***** Trecho fornecido

Nós vemos no início do 14º capítulo de Juízes, que
Sansão estava debaixo da orientação extraordinária da Providência, pois se
afirma no verso 4 que o desejo dele de se casar com uma mulher filisteia era
procedente da parte do Senhor, o qual estava buscado uma ocasião para incitar
Sansão contra os filisteus: “Mas seu pai e sua mãe não sabiam que isto vinha do
Senhor, que buscava ocasião contra os filisteus; porquanto naquele tempo os
filisteus dominavam sobre Israel.”.
Os pais de Sansão argumentaram com ele contra
aquele casamento que contrariava o que estava prescrito na Lei de Moisés, mas
não foi achado pecado em Sansão aos olhos de Deus em relação a isto porque
aquilo, naquela situação excepcional estava provindo do próprio Senhor, e
Sansão estava projetado para agir não debaixo de regras fixas, mas sob a
completa direção de Deus, para cumprir os propósitos que havia fixado em
relação a ele.

**********
***** Dados fornecidos

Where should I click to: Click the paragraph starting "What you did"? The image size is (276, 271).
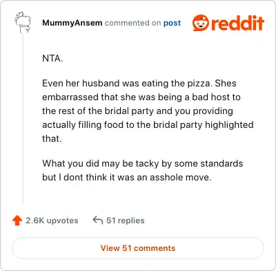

**********

Suas tarefas:
1. Liste, sem repetir e na ordem em que surgem, as palavras do trecho sobre Sansão que começam com letra maiúscula sem estar no início de uma frase.
2. Por favor, copie do trecho sobre Sansão a parte que começa em "Os pais de Sansão" e termina em "relação a ele.".

Respostas por tarefa:
1. Juízes, Sansão, Providência, Senhor, Israel, Lei, Moisés, Deus

2.
Os pais de Sansão argumentaram com ele contra
aquele casamento que contrariava o que estava prescrito na Lei de Moisés, mas
não foi achado pecado em Sansão aos olhos de Deus em relação a isto porque
aquilo, naquela situação excepcional estava provindo do próprio Senhor, e
Sansão estava projetado para agir não debaixo de regras fixas, mas sob a
completa direção de Deus, para cumprir os propósitos que havia fixado em
relação a ele.